Tuesday 12 June 2012

Downton, Tutankamun and the Houses of Parliament

 


You may ask what on earth these three things have in common…. Well, I will tell you.

Like a good student of architecture, I was attempting to fill in my architectural dictionary yesterday and came across a rather interesting fact involving the film location of the ever popular 20th C drama and the Houses of Parliament.

It is now common knowledge that Downton Abbey is expertly played by Highclere Castle in Hampshire, definitley not near Ripon, and home to the Carnarvon family whose ancestor discovered Tutankamum in 1922.

What is not so common knowledge is that the external façade of Highclere was remodelled for the 3rd Earl of Carnarvon from 1839-42. Originally of a more plain and austere Georgian appearance it was modified into the romantic Victorian Gothick style that we see today by Sir Charles Robert Barry.




The same Sir Charles Robert Barry who, along with A G W Pugin, designed the external appearance of the Houses of Parliament after the original was destroyed by fire in 1834.



Barry was inspired by the Renaissance architecture of Italy and became known for working in a Renaissance-based style that became known in the 19th century as Italianate architecture.

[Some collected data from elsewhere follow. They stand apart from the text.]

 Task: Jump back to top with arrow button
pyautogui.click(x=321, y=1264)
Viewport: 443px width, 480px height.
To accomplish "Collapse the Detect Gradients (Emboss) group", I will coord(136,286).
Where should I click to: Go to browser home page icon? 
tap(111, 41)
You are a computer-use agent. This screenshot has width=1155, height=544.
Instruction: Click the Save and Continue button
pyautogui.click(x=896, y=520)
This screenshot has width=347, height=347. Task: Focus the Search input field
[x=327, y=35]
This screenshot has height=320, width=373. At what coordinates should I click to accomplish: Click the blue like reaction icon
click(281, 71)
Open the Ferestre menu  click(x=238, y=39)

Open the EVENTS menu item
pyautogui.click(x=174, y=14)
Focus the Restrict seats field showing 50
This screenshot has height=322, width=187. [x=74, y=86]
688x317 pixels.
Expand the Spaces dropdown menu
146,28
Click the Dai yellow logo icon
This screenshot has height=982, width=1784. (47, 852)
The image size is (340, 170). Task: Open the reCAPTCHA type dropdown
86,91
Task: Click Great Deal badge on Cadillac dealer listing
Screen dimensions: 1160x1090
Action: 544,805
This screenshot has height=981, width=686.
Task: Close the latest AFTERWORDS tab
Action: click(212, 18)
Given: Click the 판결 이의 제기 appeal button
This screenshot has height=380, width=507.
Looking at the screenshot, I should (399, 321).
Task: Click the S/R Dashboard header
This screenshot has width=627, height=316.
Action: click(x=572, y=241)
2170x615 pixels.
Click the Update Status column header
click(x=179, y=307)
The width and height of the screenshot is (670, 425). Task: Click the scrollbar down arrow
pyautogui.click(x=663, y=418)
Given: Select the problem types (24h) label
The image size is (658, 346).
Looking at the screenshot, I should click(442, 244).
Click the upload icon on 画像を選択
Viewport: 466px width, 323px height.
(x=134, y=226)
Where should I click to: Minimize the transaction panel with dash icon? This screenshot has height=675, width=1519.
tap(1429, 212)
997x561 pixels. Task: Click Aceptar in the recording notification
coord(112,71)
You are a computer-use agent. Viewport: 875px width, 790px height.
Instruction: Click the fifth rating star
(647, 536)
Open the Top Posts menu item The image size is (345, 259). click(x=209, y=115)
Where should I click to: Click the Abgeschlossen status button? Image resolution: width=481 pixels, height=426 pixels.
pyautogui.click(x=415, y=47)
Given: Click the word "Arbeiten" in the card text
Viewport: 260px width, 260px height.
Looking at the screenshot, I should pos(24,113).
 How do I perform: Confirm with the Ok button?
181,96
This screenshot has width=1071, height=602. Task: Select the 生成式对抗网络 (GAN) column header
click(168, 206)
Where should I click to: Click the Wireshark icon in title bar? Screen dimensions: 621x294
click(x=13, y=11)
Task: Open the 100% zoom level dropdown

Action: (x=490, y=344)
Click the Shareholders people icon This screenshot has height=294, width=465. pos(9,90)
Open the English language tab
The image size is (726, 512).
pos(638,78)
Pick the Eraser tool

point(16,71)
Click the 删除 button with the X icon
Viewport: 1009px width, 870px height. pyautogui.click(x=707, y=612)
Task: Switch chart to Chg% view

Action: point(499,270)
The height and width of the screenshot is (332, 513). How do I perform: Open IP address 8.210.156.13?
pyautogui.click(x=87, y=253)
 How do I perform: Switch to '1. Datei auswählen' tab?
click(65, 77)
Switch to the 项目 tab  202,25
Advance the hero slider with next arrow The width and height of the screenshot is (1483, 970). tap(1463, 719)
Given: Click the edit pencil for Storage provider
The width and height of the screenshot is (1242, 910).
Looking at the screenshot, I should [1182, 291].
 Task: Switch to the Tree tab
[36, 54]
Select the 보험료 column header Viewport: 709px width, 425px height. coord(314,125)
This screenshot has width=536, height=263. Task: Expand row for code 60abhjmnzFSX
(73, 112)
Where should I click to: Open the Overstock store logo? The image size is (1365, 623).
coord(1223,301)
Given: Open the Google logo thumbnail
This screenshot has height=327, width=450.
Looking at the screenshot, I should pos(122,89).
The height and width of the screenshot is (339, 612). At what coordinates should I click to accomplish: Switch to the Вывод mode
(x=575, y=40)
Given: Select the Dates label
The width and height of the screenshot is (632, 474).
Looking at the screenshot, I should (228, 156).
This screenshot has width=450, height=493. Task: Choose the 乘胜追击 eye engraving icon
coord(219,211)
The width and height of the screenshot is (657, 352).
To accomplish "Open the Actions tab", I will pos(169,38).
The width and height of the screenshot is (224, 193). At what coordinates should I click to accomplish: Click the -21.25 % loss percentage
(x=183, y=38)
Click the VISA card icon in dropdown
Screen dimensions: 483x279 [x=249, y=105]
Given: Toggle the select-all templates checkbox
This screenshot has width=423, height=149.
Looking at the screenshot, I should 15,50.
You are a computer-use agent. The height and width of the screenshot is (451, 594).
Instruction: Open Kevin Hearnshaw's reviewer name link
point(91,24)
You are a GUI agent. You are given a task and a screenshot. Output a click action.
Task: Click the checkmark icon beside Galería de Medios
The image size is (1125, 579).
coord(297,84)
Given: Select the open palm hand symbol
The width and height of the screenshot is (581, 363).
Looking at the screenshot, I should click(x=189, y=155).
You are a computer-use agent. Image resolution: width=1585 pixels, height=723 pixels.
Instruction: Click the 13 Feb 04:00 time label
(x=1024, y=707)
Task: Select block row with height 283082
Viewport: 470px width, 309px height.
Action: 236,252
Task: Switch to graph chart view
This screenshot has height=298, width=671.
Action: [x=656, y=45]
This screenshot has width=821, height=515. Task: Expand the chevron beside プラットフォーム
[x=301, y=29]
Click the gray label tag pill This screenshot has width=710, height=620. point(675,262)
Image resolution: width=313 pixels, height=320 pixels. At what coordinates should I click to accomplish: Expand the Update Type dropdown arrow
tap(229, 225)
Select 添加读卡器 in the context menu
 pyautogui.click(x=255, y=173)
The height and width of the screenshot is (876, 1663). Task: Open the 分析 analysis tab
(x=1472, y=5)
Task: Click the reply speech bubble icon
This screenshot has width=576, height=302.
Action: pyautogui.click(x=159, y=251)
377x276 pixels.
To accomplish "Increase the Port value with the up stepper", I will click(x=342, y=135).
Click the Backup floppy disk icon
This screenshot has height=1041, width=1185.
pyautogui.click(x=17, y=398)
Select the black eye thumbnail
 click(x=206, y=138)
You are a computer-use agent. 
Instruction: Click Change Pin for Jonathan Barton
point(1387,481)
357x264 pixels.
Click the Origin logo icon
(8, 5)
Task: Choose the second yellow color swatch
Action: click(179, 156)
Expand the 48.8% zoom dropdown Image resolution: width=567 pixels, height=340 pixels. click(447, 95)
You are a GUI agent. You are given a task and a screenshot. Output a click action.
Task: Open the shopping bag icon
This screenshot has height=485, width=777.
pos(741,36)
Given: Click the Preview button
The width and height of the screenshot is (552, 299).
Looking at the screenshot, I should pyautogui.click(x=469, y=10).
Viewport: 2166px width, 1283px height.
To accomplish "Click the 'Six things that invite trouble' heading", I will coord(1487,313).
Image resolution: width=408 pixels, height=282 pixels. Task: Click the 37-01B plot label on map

However, at Highclere he kept to the traditional British style of Jacobethan, but could not help some European influence creeping in; such as the four corner towers, which are slimmer and more refined than those belonging to other Jacobethan houses in the area.

So there you have it, an unlikely connection between an Egyptian boy king, a 20th C based ITV drama and the architect to one of the country’s most recognizable buildings, but a connection nonetheless.